A los elefantes y los ratones les echan de sus
casas, les despiden a miles en cuanto las empresas ven peligrar sus beneficios,
invierten el fruto de su trabajo para electrificar vallas que impidan el paso a
los desharrapados. Incluso hay muchos que mueren como chinches de hambre y de
miseria. A la vez, viven en un mundo donde los supuestos amos del circo
mienten, roban, timan, especulan, manipulan, estafan, abusan y explotan a manos
llenas.
Quizá la más importante revolución pendiente en el
planeta sea la rebelión de los elefantes y los ratones. Si todos los elefantes
dejasen un poco de grano a cada ratón, sin duda la cosa iría mejor. Sin los
ojos o las manos de todos los elefantes y ratones del mundo, los blindados y
los misiles sólo servirían para chatarra. Si todos los elefantes y ratones
decidiesen no pagar una sola multa o un solo impuesto mientras los poderosos
sigan haciendo del mundo un circo donde ejercen de cachiporreros prepotentes,
quizá éstos conocerían realmente el
respeto y el miedo.
Sin embargo, la revolución de los ratones y los
elefantes necesita dar aún un paso más: está bien ser bueno y generoso, pero es
preciso reivindicar además que nadie tiene derecho a mantenerlos cautivos, a
disponer de sus vidas y su trabajo a su antojo, a echarles de comer lo que
quiera y cuando quiera. Digan lo que digan las leyes de los amos del circo, la
tierra es de todos, al igual que el
grano, el sol, la alegría de vivir, los
árboles, la lluvia, el barro y los ríos. ¿Acaso compartir grano entre todos los elefantes y
los ratones del mundo es asunto no solo de generosidad
sino, sobre todo, de justicia?
La revolución de los elefantes y los ratones,
especialmente los más infelices del mundo, llama a nuestras puertas.
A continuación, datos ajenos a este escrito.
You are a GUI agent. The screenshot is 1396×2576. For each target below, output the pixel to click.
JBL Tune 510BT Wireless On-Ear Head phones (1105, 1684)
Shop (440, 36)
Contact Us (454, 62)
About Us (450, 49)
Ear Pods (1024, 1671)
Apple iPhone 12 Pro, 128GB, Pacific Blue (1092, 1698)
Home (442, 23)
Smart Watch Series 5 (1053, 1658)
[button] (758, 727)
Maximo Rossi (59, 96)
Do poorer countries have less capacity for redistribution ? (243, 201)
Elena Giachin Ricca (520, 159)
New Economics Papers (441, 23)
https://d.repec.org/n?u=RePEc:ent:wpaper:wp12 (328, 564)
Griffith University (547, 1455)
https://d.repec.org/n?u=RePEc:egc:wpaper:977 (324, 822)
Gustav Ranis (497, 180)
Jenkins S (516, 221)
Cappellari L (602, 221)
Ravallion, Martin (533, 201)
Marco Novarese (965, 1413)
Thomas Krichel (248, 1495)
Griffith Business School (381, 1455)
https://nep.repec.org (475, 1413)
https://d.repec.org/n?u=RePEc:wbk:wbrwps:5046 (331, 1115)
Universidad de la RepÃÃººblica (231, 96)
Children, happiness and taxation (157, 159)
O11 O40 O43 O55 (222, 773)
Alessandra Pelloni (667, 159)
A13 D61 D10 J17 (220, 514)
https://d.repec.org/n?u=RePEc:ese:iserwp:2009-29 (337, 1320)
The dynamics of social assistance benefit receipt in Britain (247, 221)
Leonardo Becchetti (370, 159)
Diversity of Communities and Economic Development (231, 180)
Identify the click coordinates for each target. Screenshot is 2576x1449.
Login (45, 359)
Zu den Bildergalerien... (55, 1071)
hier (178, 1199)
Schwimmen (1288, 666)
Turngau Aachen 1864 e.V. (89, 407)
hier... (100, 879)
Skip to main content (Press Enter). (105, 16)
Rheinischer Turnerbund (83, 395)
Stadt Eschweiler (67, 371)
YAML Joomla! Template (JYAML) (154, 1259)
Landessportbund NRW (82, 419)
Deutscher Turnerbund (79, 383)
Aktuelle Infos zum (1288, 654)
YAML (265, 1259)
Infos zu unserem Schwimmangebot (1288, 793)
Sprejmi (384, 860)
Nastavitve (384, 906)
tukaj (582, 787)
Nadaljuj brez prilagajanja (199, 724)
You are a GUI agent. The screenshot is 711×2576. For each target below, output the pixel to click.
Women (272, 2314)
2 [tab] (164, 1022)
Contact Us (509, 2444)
Elefantes
y ratones decididos a reivindicar su montón de grano. Millones de elefantes y ratones
quieren vivir, libres y dignos, en un mundo herido por tanta desigualdad, por
tanto despilfarro. En un circo, en fin, donde un elefante deja un montoncito de
grano a un ratón, mientras se malgasta dinero a espuertas o se tira de tarjeta
oficial (o black) para vivir opulentamente a
costa del erario público. El grano es de todos. No debe depender del interesado
capricho de los dueños del circo mundial, de su arbitraria caridad, sino de una
buena administración y gestión de lo que a todos pertenece.